_Records for this task_
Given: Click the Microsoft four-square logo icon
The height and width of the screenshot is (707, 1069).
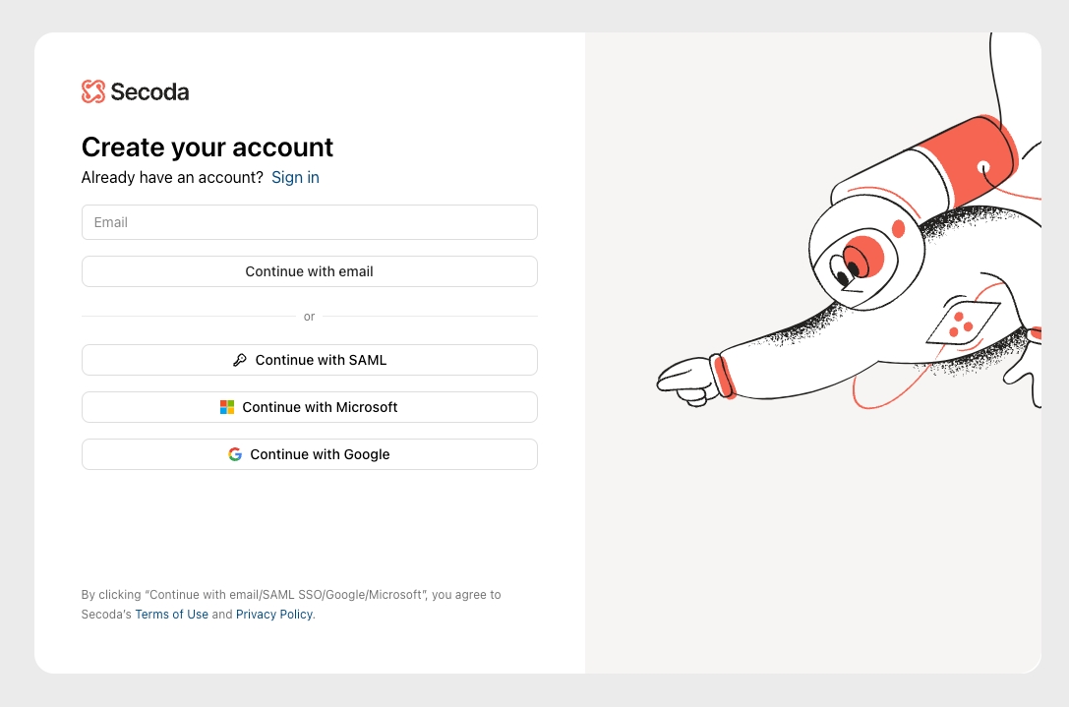Looking at the screenshot, I should pos(227,407).
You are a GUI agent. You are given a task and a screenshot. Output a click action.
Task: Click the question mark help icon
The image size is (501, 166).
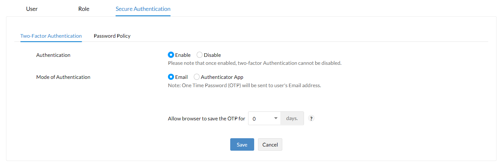point(311,118)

_Requirement_
Which lines in the records contain the word "icon"? Copy each of those lines in full.

_Expected answer_
Given: Click the Microsoft four-square logo icon
Task: Click the question mark help icon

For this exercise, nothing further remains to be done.